Tanti i temi affrontati: dalle possibili sinergie future agli inviti alle gare professionistiche, senza dimenticare ovviamente la questione più delicata, quella dei costi. Chiari non nasconde che stanno lievitando anche quelli delle continental: una retribuzione minima per gli atleti (3.600 euro per gli atleti del primo anno, 4.800 per quelli dal secondo anno in avanti), l’iscrizione all’Unione Ciclistica Internazionale ulteriormente rincarata, le spese per il passaporto biologico, il pagamento dei punti alla formazione di provenienza al momento dell’ingaggio di un nuovo corridore (la Beltrami, ad esempio, ha dovuto pagare dei soldi alla Trevigiani per assicurarsi Riccardo Perani).
«Finalmente – prosegue Chiari – anche i vertici si sono resi conto che ormai le continental formano l’ossatura del movimento ciclistico italiano.

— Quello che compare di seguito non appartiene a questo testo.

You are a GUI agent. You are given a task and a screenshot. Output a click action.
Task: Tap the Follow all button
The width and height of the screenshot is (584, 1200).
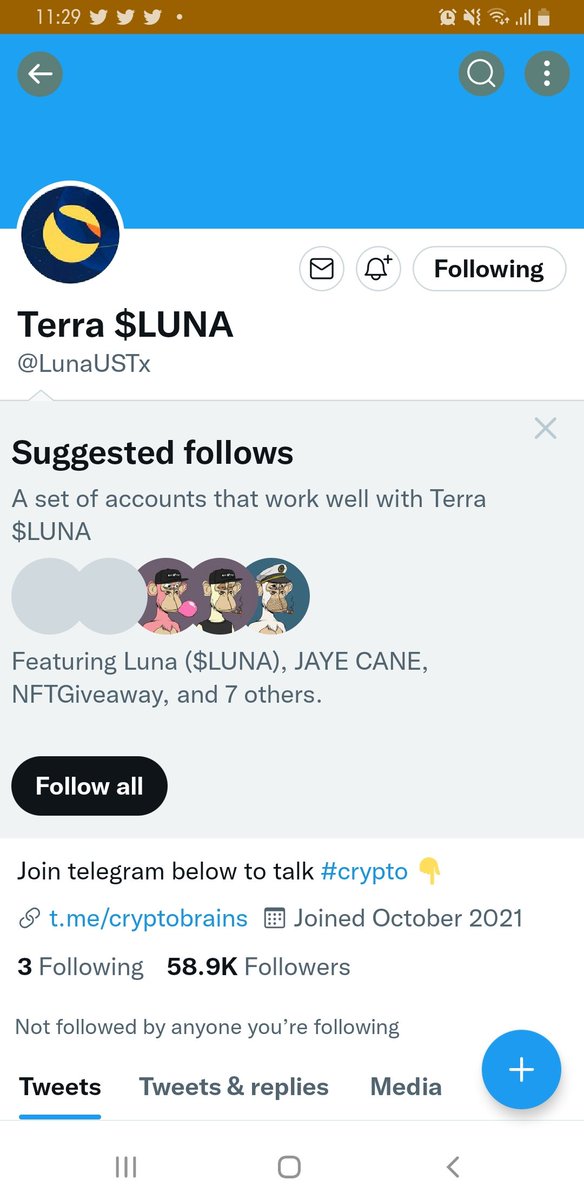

Se una World Tour non è attualmente sostenibile e se le professional più di quello che già fanno non riescono a fare, allora è giusto garantire alle continental un presente e un futuro i più dignitosi possibili. Quest’anno, in diverse gare del calendario italiano, se non ci fossero state le continental sarebbero partiti in trenta o in quaranta. Intanto, nella riunione con Pella, Vegni e le professional, siamo arrivati ad un primo accordo: anche alle continental, come già accade alle professional, verrà offerta l’ospitalità, vedremo se dall’organizzazione o da qualche altro attore. Già questo sarebbe importante, se teniamo conto che una squadra come la Beltrami, per il pernottamento ad una gara professionistica, spende ogni volta all’incirca duemila euro. Se si moltiplica questa somma per trentacinque o quaranta giorni all’anno, si capisce in fretta di che cifre stiamo parlando. Magari questa agevolazione incentiverà a correre tra i professionisti anche quelle continental che non si vedono praticamente mai…».